Welcome back, spearing. We missed you.

1. Squirting

Unfortunately, the hot new trend of the spring is not spearing, but rather something far more playful and innocuous: Squirting (don't be gross). Who hasn't had a good ol' fashioned squirt gun fight with their old friends when things heat up a little, huh?

It all started when Corey Perry, incorrigible scamp he is, took the chance during a break in the action to squirt a little water into Jeff Carter's glove. Carter put the glove on again and got that old same look Mr. Wilson did when Dennis the Menace would get up to no good. But that's just boys being boys, and it wasn't during play, so everyone just had a nice chuckle about it and that was that.

But then Shawn Thornton, as he so often does, had to take it too far. The Bruins were cruising comfortably in Game 5, at home, when PK Subban skated by the Boston bench in pursuit of a loose puck. Thornton, thinking himself quite the mischievous jokester, squirted Subban from the bench. Which, during play, is a no-no. It might have all been within the bounds of good clean fun had it not been for that fact. But it was, and for that Thornton was dinged for a fine in excess of $2,800, the maximum he could be fined given the size of his salary.

Finally, on Sunday, Henrik Lundqvist took it a step too far, as people so often do in squirt gun wars. At the end of the big scrum caused by Crosby's aforementioned spear of Dominic Moore, Lundqvist skated by Crosby and emptied his water bottle on the Pittsburgh captain's head. No fun there, Hank! Despite the fact that this was not during play, the fact that it was Crosby was probably what necessitated the $5,000 fine. Gee whiz.

Put another way, the NHL has collected almost 21 percent more in fines for players squirting water on opponents ($7,820.52) than for spearing them in the balls ($6,474.36).

(Not ranked this week: Trading Evgeni Malkin.

Apparently one of Pittsburgh's big problem this season, in their view, was that Sidney Crosby is growing frustrated with the current core of talent around him, and specifically the quality of his wingers. But with the team so tight against the cap, they're now thinking that it might be time to make something happen in the trade market. According to Darren Dreger, it's specifically this:

“It might be time to move Malkin out.”

It must be said, unequivocally, that it is 100 percent not time to move Evgeni Malkin out. The Penguins have a lot of problematic money locked up in the core, but is one of the three or four best players on earth really the one you want to move? You can't upgrade Crosby's wing and improve the depth of the team, for example, if you keeping paying Pascal Dupuis and Chris Kunitz and James Neal big money, or for that matter Kris Letang — whose cap hit goes up to $7.25 million next season — and Marc-Andre Fleury.

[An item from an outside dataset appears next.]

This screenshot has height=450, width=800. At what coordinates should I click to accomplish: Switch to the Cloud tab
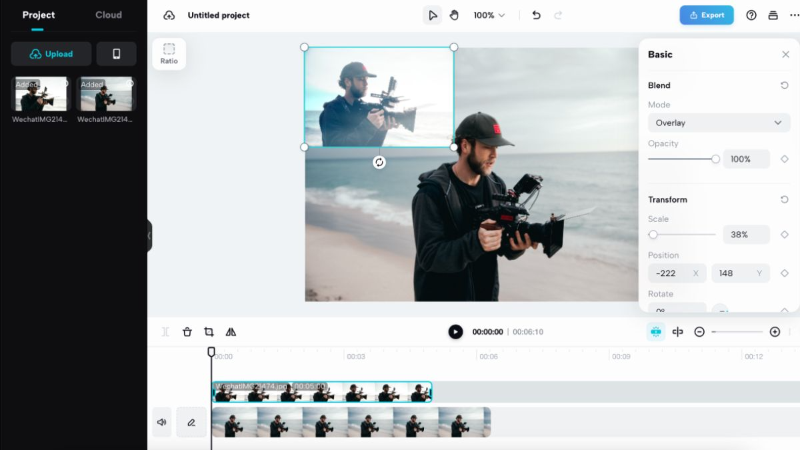pyautogui.click(x=109, y=15)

Speaking of Neal, there's also the concern that trading Malkin (and boy can I not believe we're discussing this) renders him useless. His WOWYs without Malkin for his entire career go in the toilet. About 50 percent fewer goals per 20 minutes of 5-on-5 hockey, 7.5 percent more goals against, 22 percent fewer shot attempts for, about 8 percent more shot attempts against. The point being: Move Malkin and you risk Neal no longer being worth anywhere near $5 million annually.

And also you lose a top-four player in the world. That too.)